__EXERCISE TASK__.
Rewrite the lines below, substituting "desktop assistant" for every occurrence of "GUI agent" and leaving everything else unchanged.

__GIVEN RECORDS__.
....
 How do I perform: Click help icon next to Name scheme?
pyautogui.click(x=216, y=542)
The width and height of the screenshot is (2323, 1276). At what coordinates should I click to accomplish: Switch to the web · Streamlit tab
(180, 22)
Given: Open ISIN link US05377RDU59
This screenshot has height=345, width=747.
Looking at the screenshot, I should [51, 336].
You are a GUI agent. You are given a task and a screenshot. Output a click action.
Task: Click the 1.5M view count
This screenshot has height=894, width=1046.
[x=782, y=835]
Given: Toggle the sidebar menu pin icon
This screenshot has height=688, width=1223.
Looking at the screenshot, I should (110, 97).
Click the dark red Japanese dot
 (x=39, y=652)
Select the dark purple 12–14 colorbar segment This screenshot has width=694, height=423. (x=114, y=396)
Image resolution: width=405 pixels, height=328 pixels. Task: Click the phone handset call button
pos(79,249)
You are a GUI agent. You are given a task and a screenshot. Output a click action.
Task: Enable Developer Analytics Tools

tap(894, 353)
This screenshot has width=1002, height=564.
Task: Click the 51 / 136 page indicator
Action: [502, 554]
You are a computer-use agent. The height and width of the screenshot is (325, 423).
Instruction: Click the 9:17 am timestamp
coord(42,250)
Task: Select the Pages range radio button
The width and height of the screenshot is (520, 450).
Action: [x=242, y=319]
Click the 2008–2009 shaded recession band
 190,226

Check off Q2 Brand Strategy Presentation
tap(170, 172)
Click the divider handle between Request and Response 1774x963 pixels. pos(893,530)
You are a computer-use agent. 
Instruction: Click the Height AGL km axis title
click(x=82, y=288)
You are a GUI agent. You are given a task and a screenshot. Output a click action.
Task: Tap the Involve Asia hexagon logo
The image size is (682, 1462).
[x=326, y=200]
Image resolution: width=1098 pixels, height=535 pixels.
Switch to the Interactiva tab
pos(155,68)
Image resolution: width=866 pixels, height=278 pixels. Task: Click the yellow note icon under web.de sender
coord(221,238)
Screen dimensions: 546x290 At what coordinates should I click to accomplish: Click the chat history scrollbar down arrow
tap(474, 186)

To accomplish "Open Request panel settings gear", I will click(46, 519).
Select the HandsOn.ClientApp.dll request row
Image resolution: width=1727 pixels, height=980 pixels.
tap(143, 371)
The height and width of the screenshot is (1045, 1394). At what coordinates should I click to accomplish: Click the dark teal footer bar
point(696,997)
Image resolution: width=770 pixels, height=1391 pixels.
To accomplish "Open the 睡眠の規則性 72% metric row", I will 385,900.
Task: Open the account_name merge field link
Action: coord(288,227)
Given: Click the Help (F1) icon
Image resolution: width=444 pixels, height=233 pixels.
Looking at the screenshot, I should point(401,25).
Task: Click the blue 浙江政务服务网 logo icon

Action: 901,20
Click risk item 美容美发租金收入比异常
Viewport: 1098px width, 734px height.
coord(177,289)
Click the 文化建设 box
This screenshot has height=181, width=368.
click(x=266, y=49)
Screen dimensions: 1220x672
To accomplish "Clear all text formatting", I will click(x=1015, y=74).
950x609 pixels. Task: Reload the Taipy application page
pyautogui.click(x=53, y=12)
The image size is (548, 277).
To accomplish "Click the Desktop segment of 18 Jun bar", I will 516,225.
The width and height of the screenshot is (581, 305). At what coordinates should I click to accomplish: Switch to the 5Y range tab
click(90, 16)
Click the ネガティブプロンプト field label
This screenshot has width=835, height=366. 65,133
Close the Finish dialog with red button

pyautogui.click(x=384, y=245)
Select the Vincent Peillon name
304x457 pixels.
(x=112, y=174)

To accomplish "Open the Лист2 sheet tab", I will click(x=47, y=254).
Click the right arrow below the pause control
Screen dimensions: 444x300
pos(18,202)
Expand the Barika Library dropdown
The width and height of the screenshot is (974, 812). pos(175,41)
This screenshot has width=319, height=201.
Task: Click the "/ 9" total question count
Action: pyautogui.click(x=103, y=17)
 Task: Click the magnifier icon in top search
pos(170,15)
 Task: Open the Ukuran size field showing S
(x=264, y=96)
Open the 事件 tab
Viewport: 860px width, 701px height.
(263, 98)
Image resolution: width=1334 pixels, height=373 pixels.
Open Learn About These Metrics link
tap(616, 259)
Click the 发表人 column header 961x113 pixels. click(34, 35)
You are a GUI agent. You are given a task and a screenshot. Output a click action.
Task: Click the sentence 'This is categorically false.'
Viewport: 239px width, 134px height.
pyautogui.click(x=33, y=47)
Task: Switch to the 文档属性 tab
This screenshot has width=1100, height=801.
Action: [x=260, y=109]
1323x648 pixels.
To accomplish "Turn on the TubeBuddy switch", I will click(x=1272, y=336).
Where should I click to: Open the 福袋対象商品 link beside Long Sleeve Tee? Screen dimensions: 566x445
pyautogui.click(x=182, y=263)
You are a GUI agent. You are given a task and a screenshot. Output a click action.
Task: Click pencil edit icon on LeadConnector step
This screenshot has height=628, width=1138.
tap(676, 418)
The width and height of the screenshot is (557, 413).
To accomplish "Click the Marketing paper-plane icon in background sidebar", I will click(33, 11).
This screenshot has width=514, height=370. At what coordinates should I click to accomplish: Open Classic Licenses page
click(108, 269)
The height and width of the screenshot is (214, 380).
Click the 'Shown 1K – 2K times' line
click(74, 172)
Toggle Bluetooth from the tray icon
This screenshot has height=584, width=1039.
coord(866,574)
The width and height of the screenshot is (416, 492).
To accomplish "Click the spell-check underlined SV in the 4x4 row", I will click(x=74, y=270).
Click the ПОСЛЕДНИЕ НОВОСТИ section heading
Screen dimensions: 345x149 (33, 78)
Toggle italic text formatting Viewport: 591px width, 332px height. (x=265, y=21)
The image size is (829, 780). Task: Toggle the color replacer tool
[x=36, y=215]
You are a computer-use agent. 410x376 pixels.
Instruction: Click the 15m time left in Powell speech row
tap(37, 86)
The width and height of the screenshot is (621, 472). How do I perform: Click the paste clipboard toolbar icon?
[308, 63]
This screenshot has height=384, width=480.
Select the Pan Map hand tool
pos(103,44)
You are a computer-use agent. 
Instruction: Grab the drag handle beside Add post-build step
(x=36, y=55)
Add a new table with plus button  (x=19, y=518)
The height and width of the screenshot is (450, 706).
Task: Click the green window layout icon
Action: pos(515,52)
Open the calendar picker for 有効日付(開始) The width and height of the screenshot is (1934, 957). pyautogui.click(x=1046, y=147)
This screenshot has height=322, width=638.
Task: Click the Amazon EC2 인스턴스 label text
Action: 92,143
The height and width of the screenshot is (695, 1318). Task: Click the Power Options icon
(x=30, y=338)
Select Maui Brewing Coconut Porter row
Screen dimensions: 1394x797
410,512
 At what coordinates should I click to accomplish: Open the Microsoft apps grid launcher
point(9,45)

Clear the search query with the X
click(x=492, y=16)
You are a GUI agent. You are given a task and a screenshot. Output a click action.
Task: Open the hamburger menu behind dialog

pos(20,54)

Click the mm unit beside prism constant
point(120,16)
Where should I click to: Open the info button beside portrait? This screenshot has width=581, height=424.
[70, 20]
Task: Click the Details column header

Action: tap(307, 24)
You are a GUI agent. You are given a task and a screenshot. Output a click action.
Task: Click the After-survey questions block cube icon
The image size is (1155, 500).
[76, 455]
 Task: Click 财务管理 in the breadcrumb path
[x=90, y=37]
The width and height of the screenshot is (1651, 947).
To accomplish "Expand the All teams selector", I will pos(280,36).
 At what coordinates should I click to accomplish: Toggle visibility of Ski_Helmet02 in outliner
....
__RESULT OF THIS EXERCISE__.
 How do I perform: Click help icon next to Name scheme?
pyautogui.click(x=216, y=542)
The width and height of the screenshot is (2323, 1276). At what coordinates should I click to accomplish: Switch to the web · Streamlit tab
(180, 22)
Given: Open ISIN link US05377RDU59
This screenshot has height=345, width=747.
Looking at the screenshot, I should [51, 336].
You are a desktop assistant. You are given a task and a screenshot. Output a click action.
Task: Click the 1.5M view count
This screenshot has height=894, width=1046.
[x=782, y=835]
Given: Toggle the sidebar menu pin icon
This screenshot has height=688, width=1223.
Looking at the screenshot, I should (110, 97).
Click the dark red Japanese dot
 (x=39, y=652)
Select the dark purple 12–14 colorbar segment This screenshot has width=694, height=423. (x=114, y=396)
Image resolution: width=405 pixels, height=328 pixels. Task: Click the phone handset call button
pos(79,249)
You are a desktop assistant. You are given a task and a screenshot. Output a click action.
Task: Enable Developer Analytics Tools

tap(894, 353)
This screenshot has width=1002, height=564.
Task: Click the 51 / 136 page indicator
Action: [502, 554]
You are a computer-use agent. The height and width of the screenshot is (325, 423).
Instruction: Click the 9:17 am timestamp
coord(42,250)
Task: Select the Pages range radio button
The width and height of the screenshot is (520, 450).
Action: [x=242, y=319]
Click the 2008–2009 shaded recession band
 190,226

Check off Q2 Brand Strategy Presentation
tap(170, 172)
Click the divider handle between Request and Response 1774x963 pixels. pos(893,530)
You are a computer-use agent. 
Instruction: Click the Height AGL km axis title
click(x=82, y=288)
You are a desktop assistant. You are given a task and a screenshot. Output a click action.
Task: Tap the Involve Asia hexagon logo
The image size is (682, 1462).
[x=326, y=200]
Image resolution: width=1098 pixels, height=535 pixels.
Switch to the Interactiva tab
pos(155,68)
Image resolution: width=866 pixels, height=278 pixels. Task: Click the yellow note icon under web.de sender
coord(221,238)
Screen dimensions: 546x290 At what coordinates should I click to accomplish: Click the chat history scrollbar down arrow
tap(474, 186)

To accomplish "Open Request panel settings gear", I will click(46, 519).
Select the HandsOn.ClientApp.dll request row
Image resolution: width=1727 pixels, height=980 pixels.
tap(143, 371)
The height and width of the screenshot is (1045, 1394). At what coordinates should I click to accomplish: Click the dark teal footer bar
point(696,997)
Image resolution: width=770 pixels, height=1391 pixels.
To accomplish "Open the 睡眠の規則性 72% metric row", I will 385,900.
Task: Open the account_name merge field link
Action: coord(288,227)
Given: Click the Help (F1) icon
Image resolution: width=444 pixels, height=233 pixels.
Looking at the screenshot, I should point(401,25).
Task: Click the blue 浙江政务服务网 logo icon

Action: 901,20
Click risk item 美容美发租金收入比异常
Viewport: 1098px width, 734px height.
coord(177,289)
Click the 文化建设 box
This screenshot has height=181, width=368.
click(x=266, y=49)
Screen dimensions: 1220x672
To accomplish "Clear all text formatting", I will click(x=1015, y=74).
950x609 pixels. Task: Reload the Taipy application page
pyautogui.click(x=53, y=12)
The image size is (548, 277).
To accomplish "Click the Desktop segment of 18 Jun bar", I will 516,225.
The width and height of the screenshot is (581, 305). At what coordinates should I click to accomplish: Switch to the 5Y range tab
click(90, 16)
Click the ネガティブプロンプト field label
This screenshot has width=835, height=366. 65,133
Close the Finish dialog with red button

pyautogui.click(x=384, y=245)
Select the Vincent Peillon name
304x457 pixels.
(x=112, y=174)

To accomplish "Open the Лист2 sheet tab", I will click(x=47, y=254).
Click the right arrow below the pause control
Screen dimensions: 444x300
pos(18,202)
Expand the Barika Library dropdown
The width and height of the screenshot is (974, 812). pos(175,41)
This screenshot has width=319, height=201.
Task: Click the "/ 9" total question count
Action: pyautogui.click(x=103, y=17)
 Task: Click the magnifier icon in top search
pos(170,15)
 Task: Open the Ukuran size field showing S
(x=264, y=96)
Open the 事件 tab
Viewport: 860px width, 701px height.
(263, 98)
Image resolution: width=1334 pixels, height=373 pixels.
Open Learn About These Metrics link
tap(616, 259)
Click the 发表人 column header 961x113 pixels. click(34, 35)
You are a desktop assistant. You are given a task and a screenshot. Output a click action.
Task: Click the sentence 'This is categorically false.'
Viewport: 239px width, 134px height.
pyautogui.click(x=33, y=47)
Task: Switch to the 文档属性 tab
This screenshot has width=1100, height=801.
Action: [x=260, y=109]
1323x648 pixels.
To accomplish "Turn on the TubeBuddy switch", I will click(x=1272, y=336).
Where should I click to: Open the 福袋対象商品 link beside Long Sleeve Tee? Screen dimensions: 566x445
pyautogui.click(x=182, y=263)
You are a desktop assistant. You are given a task and a screenshot. Output a click action.
Task: Click pencil edit icon on LeadConnector step
This screenshot has height=628, width=1138.
tap(676, 418)
The width and height of the screenshot is (557, 413).
To accomplish "Click the Marketing paper-plane icon in background sidebar", I will click(33, 11).
This screenshot has width=514, height=370. At what coordinates should I click to accomplish: Open Classic Licenses page
click(108, 269)
The height and width of the screenshot is (214, 380).
Click the 'Shown 1K – 2K times' line
click(74, 172)
Toggle Bluetooth from the tray icon
This screenshot has height=584, width=1039.
coord(866,574)
The width and height of the screenshot is (416, 492).
To accomplish "Click the spell-check underlined SV in the 4x4 row", I will click(x=74, y=270).
Click the ПОСЛЕДНИЕ НОВОСТИ section heading
Screen dimensions: 345x149 (33, 78)
Toggle italic text formatting Viewport: 591px width, 332px height. (x=265, y=21)
The image size is (829, 780). Task: Toggle the color replacer tool
[x=36, y=215]
You are a computer-use agent. 410x376 pixels.
Instruction: Click the 15m time left in Powell speech row
tap(37, 86)
The width and height of the screenshot is (621, 472). How do I perform: Click the paste clipboard toolbar icon?
[308, 63]
This screenshot has height=384, width=480.
Select the Pan Map hand tool
pos(103,44)
You are a computer-use agent. 
Instruction: Grab the drag handle beside Add post-build step
(x=36, y=55)
Add a new table with plus button  (x=19, y=518)
The height and width of the screenshot is (450, 706).
Task: Click the green window layout icon
Action: pos(515,52)
Open the calendar picker for 有効日付(開始) The width and height of the screenshot is (1934, 957). pyautogui.click(x=1046, y=147)
This screenshot has height=322, width=638.
Task: Click the Amazon EC2 인스턴스 label text
Action: 92,143
The height and width of the screenshot is (695, 1318). Task: Click the Power Options icon
(x=30, y=338)
Select Maui Brewing Coconut Porter row
Screen dimensions: 1394x797
410,512
 At what coordinates should I click to accomplish: Open the Microsoft apps grid launcher
point(9,45)

Clear the search query with the X
click(x=492, y=16)
You are a desktop assistant. You are given a task and a screenshot. Output a click action.
Task: Open the hamburger menu behind dialog

pos(20,54)

Click the mm unit beside prism constant
point(120,16)
Where should I click to: Open the info button beside portrait? This screenshot has width=581, height=424.
[70, 20]
Task: Click the Details column header

Action: tap(307, 24)
You are a desktop assistant. You are given a task and a screenshot. Output a click action.
Task: Click the After-survey questions block cube icon
The image size is (1155, 500).
[76, 455]
 Task: Click 财务管理 in the breadcrumb path
[x=90, y=37]
The width and height of the screenshot is (1651, 947).
To accomplish "Expand the All teams selector", I will pos(280,36).
 At what coordinates should I click to accomplish: Toggle visibility of Ski_Helmet02 in outliner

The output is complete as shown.